As I write, New Mexico is under a "State of Emergency" as natural gas deliveries have been unable to keep up with demand. How bad is it? Kirtland AFB, in Albuquerque, the third largest repository of nuclear warheads in the world, is closed, due to natural gas shortages, as is every public school and government facility in the State.
Then the dominoes started falling. (h/t Miep). See also reportage in this morning's Santa Fe New Mexican
And here we are; New Mexico, a net producer of energy, with abundant natural gas wells, the production of which is sold on the open market, for which the State (us folks who live here) receive a pittance in "royalties" from the extractors of this resource, reduced to shivering misery because the "for-profit" corporate industrial system of essential service providers couldn't deliver the goods when the chips were down.
(observe vast yawning gap of things that could be said...)
Here at the rural High Desert Caravansary, where all of our utilities are provided by consumer-owned not-for-profit Cooperatives, we had no interruptions of service. I was delighted to see that the water line I had to re-do last year did not freeze under this severe test.
I had an interesting conversation at the feed store yesterday. We, along with what seemed like everybody else in San Miguel (St. Michael) County, NM, got out today to shop after being wintered-in for the past few days. Our last stop was the aging feed facility, where they not only sell various animal foods, but actually formulate, there on the premises, the cattle, horse and other livestock feeds that the local and long-established ranching community depends on to supplement the range-grass and such hay as they can harvest that they stockpile to get through the often-harsh high desert winters. A bastion of the Old West, still standing despite the economic onslaught being waged by the WalMart SuperStore on the other side of this small city of 12,000 on the edge of the Great Plains.

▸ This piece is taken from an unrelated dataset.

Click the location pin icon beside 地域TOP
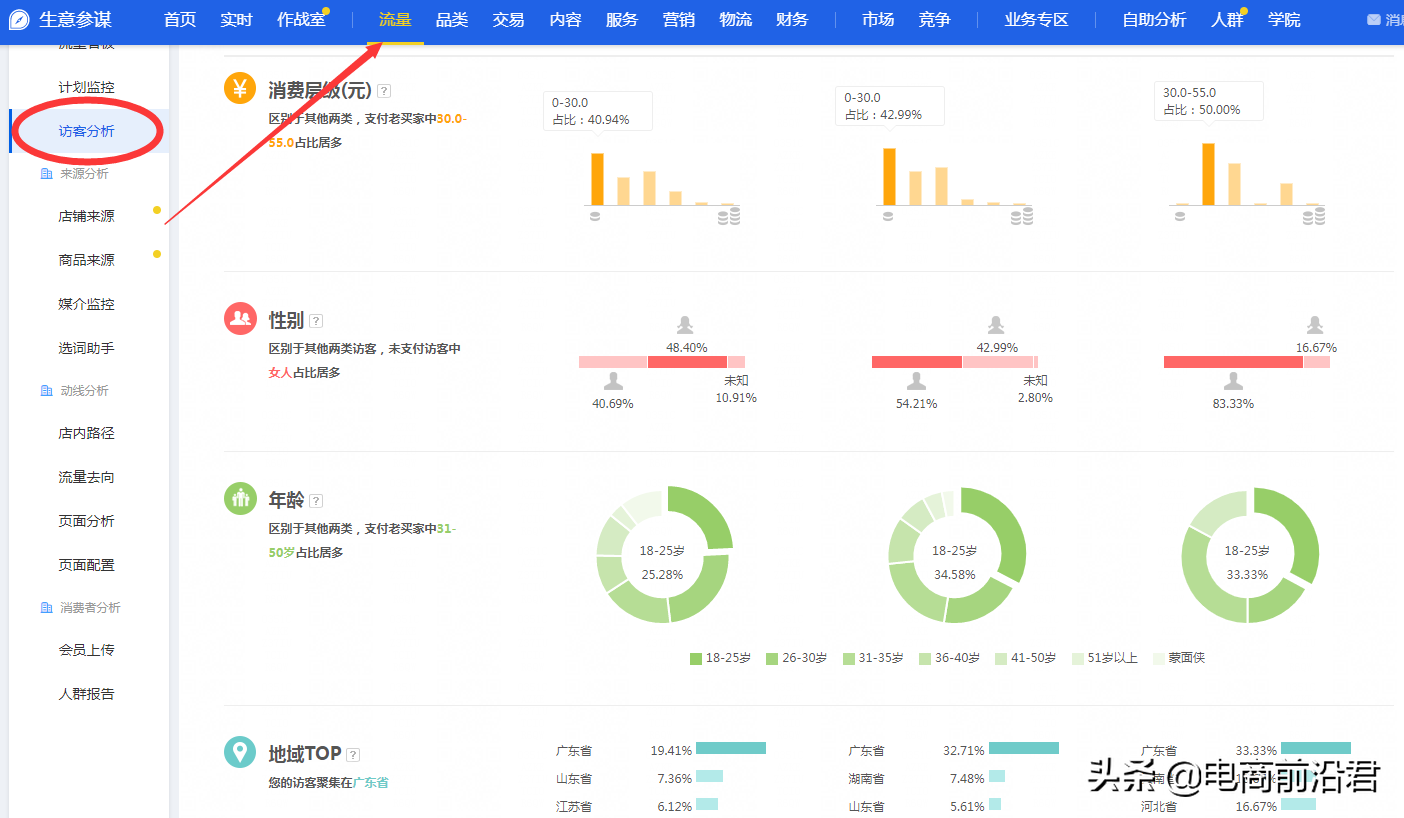1404x818 pixels. pos(239,752)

In rare form, and somehow feeling comfortable in that venue with the clerk who has been there at least for the past 15 years, I let loose with the 3-minute DFH-Socialist recap of the past several generations of US economic history.

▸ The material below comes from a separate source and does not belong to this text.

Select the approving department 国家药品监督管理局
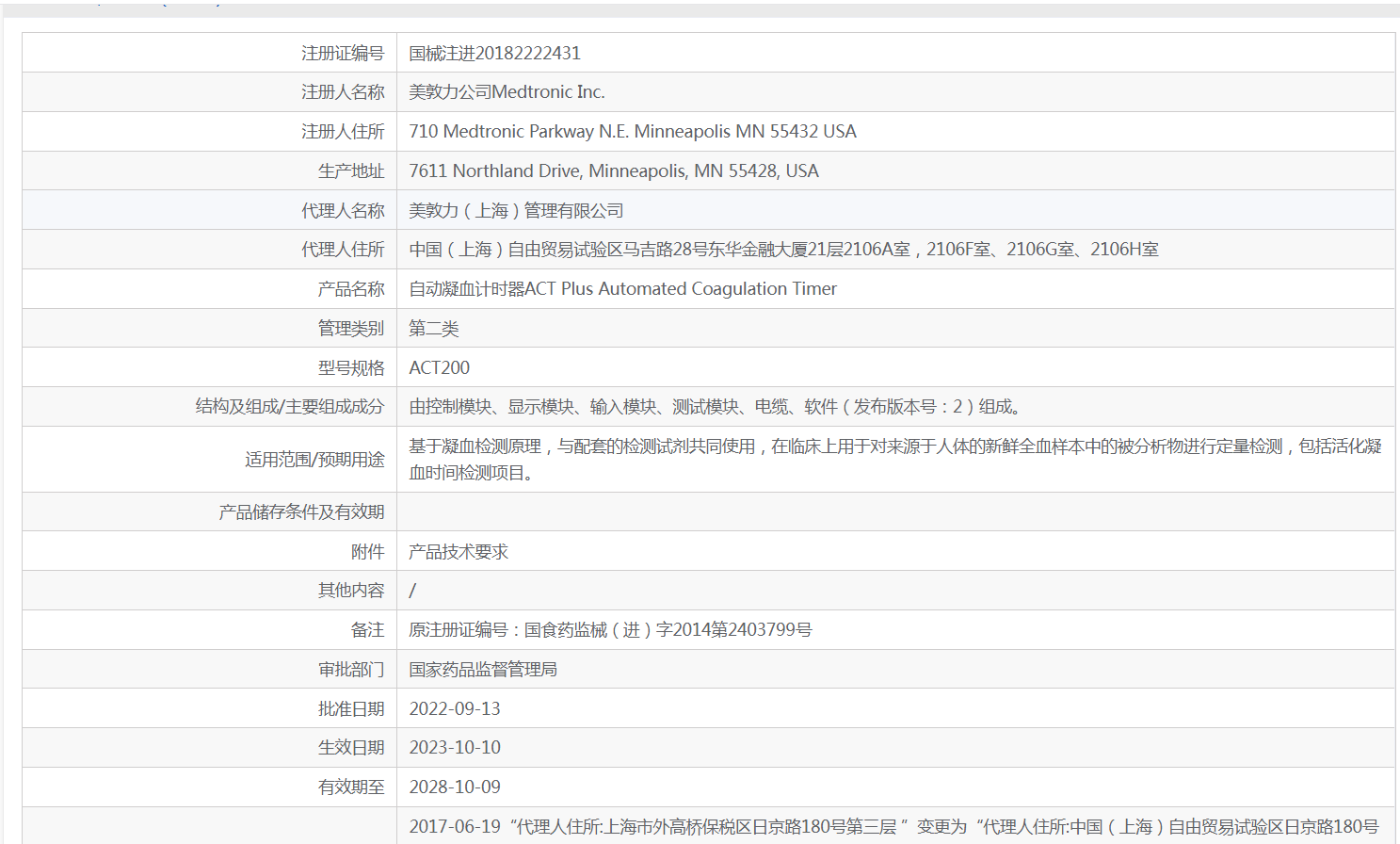 [x=483, y=670]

This gentleman agreed with me that things were seriously out-of-balance, given that all the present problems were seen coming 40 years ago. He even offered his own anecdote about realizing, years before, that the consolidation of energy suppliers into a few mega-corps would lead to exploitation.
To top off our feed-store experience, we made the acquaintance of one of the resident pooties, a young orange tom tabby that the young men at the loading dock were cuddling; said young tomcat deigning to allow me to pick him up and visit a moment (he was purring), before returning to his appointed and genetically-programmed-by-10,000-years-of-human-pootie-interaction job of guarding the Grain stores from the Rodents.
I find myself profoundly moved by those young men on that loading dock on the edge of the Great Plains, young men who were not ashamed to be seen loving that kitty in the brief moments they had when they were not having to sell their labor, their raw muscle-power, all they had to offer, for their sustenance.
I am, in fact, desperate for any manifestation of our common humanity that I can encounter out here in Meatspace. I am nourished by that which I can find.
This is the last SMHRB diary to be offered up under the familiar regime of DK3. If I can, I will have an offering for next Saturday under the new regime of DK4. If not, I will be here the following Saturday morning for those that bravely join hands with me and make the leap forward into the future.
SMHRB will be a "group", and you are all invited to join it with me, and help, in our small way, Kossaks venture into the future.
I hope this appears coherent in the morning when I get up to post it at the usual time. (not too bad, if a little rambling, for ethanol-enhanced late-night raving.)
Welcome. It is a balmy 26 degrees this morning and the woodstove is keeping us cozy. I hope you are warm and content also.